Peter Capaldi will be back for his final series of Doctor Who, premiering on Saturday 15 April. He will star alongside the new companion Bill Potts, played by Pearl Mackie, who is being touted as the first openly LGBT companion. However, this appears insulting and misleading to any long-term fan of the programme, who will recognise the show’s long-standing history of non-heteronormative inclusion.

Fans who have watched the sci-fi staple since the successful revival in 2005 understandably reacted with mixed views to the headline-grabbing announcement of the character’s allegedly pioneering sexuality. To embrace this news wholeheartedly is to deny Doctor Who’s demonstrable commitment to portraying a representative cross-section of earthly society, while it attempts to do the same for the universe at large.

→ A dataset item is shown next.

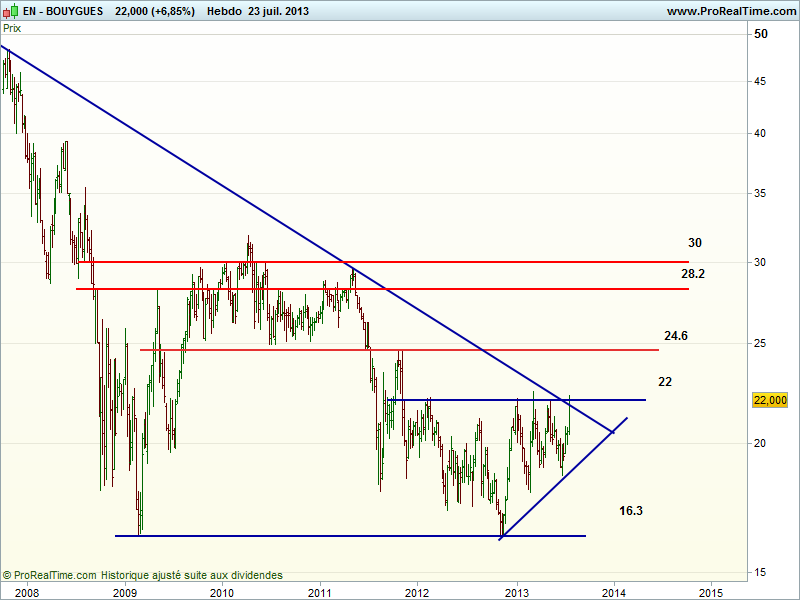Image resolution: width=800 pixels, height=600 pixels.
Task: Click the Prix panel label
Action: pos(12,28)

This announcement seems out of date, and it is certainly out of character. We have moved past such public gestures. It would be infinitely better if a character’s sexual preference just came up incidentally rather than ‘virtue signalling’ so blatantly just to gain a bit of publicity for a show that has been in decline for several years.

It is no longer shocking to have a ‘straightforwardly’ gay character on TV, and we should be glad that this is the case. It’s hardly revolutionary and smacks of a production team clutching at straws as they desperately try and reinvigorate the stale format. Moreover, most regular viewers will not see this as adding much new to the Whoniverse. It strikes me as a naked appeal to the ill-informed.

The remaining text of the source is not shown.